TEMPO.CO, Jakarta – The Business Competition Supervisory Commission (KPPU) sees a cartel signal from the problem of skyrocketing prices cooking oil. The KPPU’s commissioner, Ukay Karyadi, suspects that large companies that control the domestic cooking oil market share set the price increase at the same time.
“The price of cooking oil in the market is relatively increased together after the increase in the price of CPO (crude palm oil). This behavior can be interpreted as a signal whether this is a cartel because of prices, but this must be legally proven,” said Ukay in a virtual press conference, Thursday, January 20, 2022.

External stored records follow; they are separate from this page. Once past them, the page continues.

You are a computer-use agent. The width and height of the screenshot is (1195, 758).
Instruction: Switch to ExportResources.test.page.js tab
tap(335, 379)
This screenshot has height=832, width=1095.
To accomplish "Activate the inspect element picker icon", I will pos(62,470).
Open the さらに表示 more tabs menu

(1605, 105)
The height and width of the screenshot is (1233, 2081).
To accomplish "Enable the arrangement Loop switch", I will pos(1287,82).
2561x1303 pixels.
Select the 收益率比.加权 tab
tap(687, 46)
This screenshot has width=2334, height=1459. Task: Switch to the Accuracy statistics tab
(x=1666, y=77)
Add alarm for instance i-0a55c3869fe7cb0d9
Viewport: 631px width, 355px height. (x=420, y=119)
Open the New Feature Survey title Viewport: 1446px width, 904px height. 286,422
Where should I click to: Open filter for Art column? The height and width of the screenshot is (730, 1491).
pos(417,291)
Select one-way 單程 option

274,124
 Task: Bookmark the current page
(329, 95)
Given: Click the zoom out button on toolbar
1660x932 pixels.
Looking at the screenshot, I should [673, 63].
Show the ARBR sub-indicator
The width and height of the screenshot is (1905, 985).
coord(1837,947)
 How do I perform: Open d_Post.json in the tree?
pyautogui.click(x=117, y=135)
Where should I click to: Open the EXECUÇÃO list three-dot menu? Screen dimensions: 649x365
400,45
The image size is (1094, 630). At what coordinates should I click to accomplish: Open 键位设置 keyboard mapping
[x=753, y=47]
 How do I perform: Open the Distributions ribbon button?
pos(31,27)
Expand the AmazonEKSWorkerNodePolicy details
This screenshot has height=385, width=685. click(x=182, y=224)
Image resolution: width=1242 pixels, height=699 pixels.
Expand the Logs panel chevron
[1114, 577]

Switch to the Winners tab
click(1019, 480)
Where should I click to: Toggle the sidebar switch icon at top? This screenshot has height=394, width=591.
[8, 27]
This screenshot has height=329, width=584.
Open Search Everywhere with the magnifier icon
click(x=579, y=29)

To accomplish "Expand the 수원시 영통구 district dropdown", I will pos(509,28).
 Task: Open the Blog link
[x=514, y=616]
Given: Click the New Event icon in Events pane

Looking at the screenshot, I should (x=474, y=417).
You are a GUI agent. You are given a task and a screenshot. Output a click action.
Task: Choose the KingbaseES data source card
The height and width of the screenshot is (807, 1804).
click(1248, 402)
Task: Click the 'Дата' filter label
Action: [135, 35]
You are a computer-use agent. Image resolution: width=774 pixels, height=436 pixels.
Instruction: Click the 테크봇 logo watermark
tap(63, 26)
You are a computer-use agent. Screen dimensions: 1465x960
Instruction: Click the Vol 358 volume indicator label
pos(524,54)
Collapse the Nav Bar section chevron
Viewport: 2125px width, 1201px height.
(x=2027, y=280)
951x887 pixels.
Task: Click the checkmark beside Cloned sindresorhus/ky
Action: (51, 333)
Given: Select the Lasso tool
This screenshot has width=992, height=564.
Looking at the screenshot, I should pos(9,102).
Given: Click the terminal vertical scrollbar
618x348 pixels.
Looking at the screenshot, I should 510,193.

He explained that the cooking oil industry market in Indonesia tends to lead to an oligopoly structure. In the collected consentration ratio (CR) data KPPU in 2019, four major industries seemed to control more than 40 percent of the cooking oil market share in Indonesia.
In addition, in the industrial structure, the big cooking oil players are suspected to be integrated with the palm oil plantation business group and some of its derivative products. This means that each jumbo cooking oil industry generally has palm oil plantations.
From this condition, Ukay sees that the increase in CPO prices should not have too much influence on fluctuations in domestic cooking oil prices. “There is no increase in production costs because the plantation is owned by itself. So even if the CPO for oil production is not increased, the cooking oil factory will still be profitable,” said Ukay.
Ukay said that the KPPU would still explore research on the alleged existence of a cartel in the cooking oil industry. The current data, he said, will be the entrance for KPPU to continue the process towards an investigation.